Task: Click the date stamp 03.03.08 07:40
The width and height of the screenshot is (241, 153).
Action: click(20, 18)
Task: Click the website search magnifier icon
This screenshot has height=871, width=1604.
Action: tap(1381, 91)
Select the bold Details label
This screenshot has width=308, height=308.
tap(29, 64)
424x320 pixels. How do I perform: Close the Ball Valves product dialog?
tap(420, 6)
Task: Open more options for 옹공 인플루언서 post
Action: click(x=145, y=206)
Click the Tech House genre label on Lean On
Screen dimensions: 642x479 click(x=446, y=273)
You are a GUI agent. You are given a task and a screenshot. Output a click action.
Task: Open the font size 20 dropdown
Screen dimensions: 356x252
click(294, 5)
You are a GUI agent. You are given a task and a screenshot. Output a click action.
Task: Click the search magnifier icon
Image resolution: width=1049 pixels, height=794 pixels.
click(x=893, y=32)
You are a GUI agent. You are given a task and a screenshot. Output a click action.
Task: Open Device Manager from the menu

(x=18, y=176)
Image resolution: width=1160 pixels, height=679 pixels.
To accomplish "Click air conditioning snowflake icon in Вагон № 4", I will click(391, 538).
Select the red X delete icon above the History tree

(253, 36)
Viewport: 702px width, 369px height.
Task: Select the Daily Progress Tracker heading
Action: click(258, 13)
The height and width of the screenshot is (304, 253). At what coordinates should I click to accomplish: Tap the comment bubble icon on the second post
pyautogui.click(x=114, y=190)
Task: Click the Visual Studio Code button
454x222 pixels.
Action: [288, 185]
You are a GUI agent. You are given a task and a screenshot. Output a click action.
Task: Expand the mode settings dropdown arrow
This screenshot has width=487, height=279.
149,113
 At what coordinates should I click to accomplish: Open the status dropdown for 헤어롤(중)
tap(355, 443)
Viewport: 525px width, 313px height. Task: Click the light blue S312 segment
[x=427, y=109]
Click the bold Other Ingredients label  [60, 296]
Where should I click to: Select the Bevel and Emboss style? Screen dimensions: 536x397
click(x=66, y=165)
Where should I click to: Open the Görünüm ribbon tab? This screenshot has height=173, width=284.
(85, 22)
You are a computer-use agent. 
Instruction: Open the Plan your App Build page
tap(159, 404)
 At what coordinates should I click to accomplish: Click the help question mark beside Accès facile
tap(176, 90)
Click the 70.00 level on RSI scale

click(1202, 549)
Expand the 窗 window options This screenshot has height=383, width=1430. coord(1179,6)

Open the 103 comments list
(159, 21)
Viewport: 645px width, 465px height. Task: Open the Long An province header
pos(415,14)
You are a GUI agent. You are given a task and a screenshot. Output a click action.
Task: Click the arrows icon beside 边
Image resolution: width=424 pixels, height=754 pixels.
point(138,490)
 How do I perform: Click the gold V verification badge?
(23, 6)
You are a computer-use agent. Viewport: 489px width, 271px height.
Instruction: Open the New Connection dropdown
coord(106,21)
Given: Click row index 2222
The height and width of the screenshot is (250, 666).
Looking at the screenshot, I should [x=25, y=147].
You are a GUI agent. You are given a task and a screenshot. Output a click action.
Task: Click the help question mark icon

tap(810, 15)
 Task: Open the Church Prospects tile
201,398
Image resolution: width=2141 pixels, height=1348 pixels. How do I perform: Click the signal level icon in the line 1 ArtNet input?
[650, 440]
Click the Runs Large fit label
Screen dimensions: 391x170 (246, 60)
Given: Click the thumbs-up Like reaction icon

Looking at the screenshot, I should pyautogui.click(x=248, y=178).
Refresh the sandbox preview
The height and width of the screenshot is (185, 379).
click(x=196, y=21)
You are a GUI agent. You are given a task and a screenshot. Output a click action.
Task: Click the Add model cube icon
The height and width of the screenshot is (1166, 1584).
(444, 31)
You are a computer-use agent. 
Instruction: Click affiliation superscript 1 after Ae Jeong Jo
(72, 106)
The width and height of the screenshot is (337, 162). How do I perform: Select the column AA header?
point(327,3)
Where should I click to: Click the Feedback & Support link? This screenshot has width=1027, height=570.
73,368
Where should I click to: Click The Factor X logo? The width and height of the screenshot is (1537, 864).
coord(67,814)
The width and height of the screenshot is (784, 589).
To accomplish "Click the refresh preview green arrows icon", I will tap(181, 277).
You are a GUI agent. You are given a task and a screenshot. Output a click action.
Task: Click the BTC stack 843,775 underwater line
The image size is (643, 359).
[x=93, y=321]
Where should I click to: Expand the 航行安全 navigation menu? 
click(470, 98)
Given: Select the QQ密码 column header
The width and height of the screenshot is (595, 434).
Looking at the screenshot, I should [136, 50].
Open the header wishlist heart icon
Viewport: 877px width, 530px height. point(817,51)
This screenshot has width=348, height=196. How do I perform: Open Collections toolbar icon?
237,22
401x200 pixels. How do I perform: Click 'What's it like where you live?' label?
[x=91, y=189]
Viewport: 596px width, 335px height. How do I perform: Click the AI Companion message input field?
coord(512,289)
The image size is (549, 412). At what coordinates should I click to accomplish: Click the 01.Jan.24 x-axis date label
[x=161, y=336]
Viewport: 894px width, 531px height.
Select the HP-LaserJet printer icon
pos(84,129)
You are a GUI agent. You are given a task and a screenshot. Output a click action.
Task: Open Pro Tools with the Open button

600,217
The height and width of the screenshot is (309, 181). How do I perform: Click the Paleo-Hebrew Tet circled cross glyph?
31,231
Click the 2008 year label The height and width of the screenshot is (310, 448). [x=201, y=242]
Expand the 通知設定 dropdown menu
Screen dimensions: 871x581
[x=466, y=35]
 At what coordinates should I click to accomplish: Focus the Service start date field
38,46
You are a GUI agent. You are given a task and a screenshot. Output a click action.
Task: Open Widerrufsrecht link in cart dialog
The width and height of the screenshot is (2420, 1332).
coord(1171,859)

■ ■ ■

▶ **Work instruction**
Write out all of the records word for word.

▶ **Expected answer**
Task: Click the date stamp 03.03.08 07:40
The width and height of the screenshot is (241, 153).
Action: click(20, 18)
Task: Click the website search magnifier icon
This screenshot has height=871, width=1604.
Action: tap(1381, 91)
Select the bold Details label
This screenshot has width=308, height=308.
tap(29, 64)
424x320 pixels. How do I perform: Close the Ball Valves product dialog?
tap(420, 6)
Task: Open more options for 옹공 인플루언서 post
Action: click(x=145, y=206)
Click the Tech House genre label on Lean On
Screen dimensions: 642x479 click(x=446, y=273)
You are a GUI agent. You are given a task and a screenshot. Output a click action.
Task: Open the font size 20 dropdown
Screen dimensions: 356x252
click(294, 5)
You are a GUI agent. You are given a task and a screenshot. Output a click action.
Task: Click the search magnifier icon
Image resolution: width=1049 pixels, height=794 pixels.
click(x=893, y=32)
You are a GUI agent. You are given a task and a screenshot. Output a click action.
Task: Open Device Manager from the menu

(x=18, y=176)
Image resolution: width=1160 pixels, height=679 pixels.
To accomplish "Click air conditioning snowflake icon in Вагон № 4", I will click(391, 538).
Select the red X delete icon above the History tree

(253, 36)
Viewport: 702px width, 369px height.
Task: Select the Daily Progress Tracker heading
Action: click(258, 13)
The height and width of the screenshot is (304, 253). At what coordinates should I click to accomplish: Tap the comment bubble icon on the second post
pyautogui.click(x=114, y=190)
Task: Click the Visual Studio Code button
454x222 pixels.
Action: [288, 185]
You are a GUI agent. You are given a task and a screenshot. Output a click action.
Task: Expand the mode settings dropdown arrow
This screenshot has width=487, height=279.
149,113
 At what coordinates should I click to accomplish: Open the status dropdown for 헤어롤(중)
tap(355, 443)
Viewport: 525px width, 313px height. Task: Click the light blue S312 segment
[x=427, y=109]
Click the bold Other Ingredients label  [60, 296]
Where should I click to: Select the Bevel and Emboss style? Screen dimensions: 536x397
click(x=66, y=165)
Where should I click to: Open the Görünüm ribbon tab? This screenshot has height=173, width=284.
(85, 22)
You are a computer-use agent. 
Instruction: Open the Plan your App Build page
tap(159, 404)
 At what coordinates should I click to accomplish: Click the help question mark beside Accès facile
tap(176, 90)
Click the 70.00 level on RSI scale

click(1202, 549)
Expand the 窗 window options This screenshot has height=383, width=1430. coord(1179,6)

Open the 103 comments list
(159, 21)
Viewport: 645px width, 465px height. Task: Open the Long An province header
pos(415,14)
You are a GUI agent. You are given a task and a screenshot. Output a click action.
Task: Click the arrows icon beside 边
Image resolution: width=424 pixels, height=754 pixels.
point(138,490)
 How do I perform: Click the gold V verification badge?
(23, 6)
You are a computer-use agent. Viewport: 489px width, 271px height.
Instruction: Open the New Connection dropdown
coord(106,21)
Given: Click row index 2222
The height and width of the screenshot is (250, 666).
Looking at the screenshot, I should [x=25, y=147].
You are a GUI agent. You are given a task and a screenshot. Output a click action.
Task: Click the help question mark icon

tap(810, 15)
 Task: Open the Church Prospects tile
201,398
Image resolution: width=2141 pixels, height=1348 pixels. How do I perform: Click the signal level icon in the line 1 ArtNet input?
[650, 440]
Click the Runs Large fit label
Screen dimensions: 391x170 (246, 60)
Given: Click the thumbs-up Like reaction icon

Looking at the screenshot, I should pyautogui.click(x=248, y=178).
Refresh the sandbox preview
The height and width of the screenshot is (185, 379).
click(x=196, y=21)
You are a GUI agent. You are given a task and a screenshot. Output a click action.
Task: Click the Add model cube icon
The height and width of the screenshot is (1166, 1584).
(444, 31)
You are a computer-use agent. 
Instruction: Click affiliation superscript 1 after Ae Jeong Jo
(72, 106)
The width and height of the screenshot is (337, 162). How do I perform: Select the column AA header?
point(327,3)
Where should I click to: Click the Feedback & Support link? This screenshot has width=1027, height=570.
73,368
Where should I click to: Click The Factor X logo? The width and height of the screenshot is (1537, 864).
coord(67,814)
The width and height of the screenshot is (784, 589).
To accomplish "Click the refresh preview green arrows icon", I will tap(181, 277).
You are a GUI agent. You are given a task and a screenshot. Output a click action.
Task: Click the BTC stack 843,775 underwater line
The image size is (643, 359).
[x=93, y=321]
Where should I click to: Expand the 航行安全 navigation menu? 
click(470, 98)
Given: Select the QQ密码 column header
The width and height of the screenshot is (595, 434).
Looking at the screenshot, I should [136, 50].
Open the header wishlist heart icon
Viewport: 877px width, 530px height. point(817,51)
This screenshot has width=348, height=196. How do I perform: Open Collections toolbar icon?
237,22
401x200 pixels. How do I perform: Click 'What's it like where you live?' label?
[x=91, y=189]
Viewport: 596px width, 335px height. How do I perform: Click the AI Companion message input field?
coord(512,289)
The image size is (549, 412). At what coordinates should I click to accomplish: Click the 01.Jan.24 x-axis date label
[x=161, y=336]
Viewport: 894px width, 531px height.
Select the HP-LaserJet printer icon
pos(84,129)
You are a GUI agent. You are given a task and a screenshot. Output a click action.
Task: Open Pro Tools with the Open button

600,217
The height and width of the screenshot is (309, 181). How do I perform: Click the Paleo-Hebrew Tet circled cross glyph?
31,231
Click the 2008 year label The height and width of the screenshot is (310, 448). [x=201, y=242]
Expand the 通知設定 dropdown menu
Screen dimensions: 871x581
[x=466, y=35]
 At what coordinates should I click to accomplish: Focus the Service start date field
38,46
You are a GUI agent. You are given a task and a screenshot. Output a click action.
Task: Open Widerrufsrecht link in cart dialog
The width and height of the screenshot is (2420, 1332).
coord(1171,859)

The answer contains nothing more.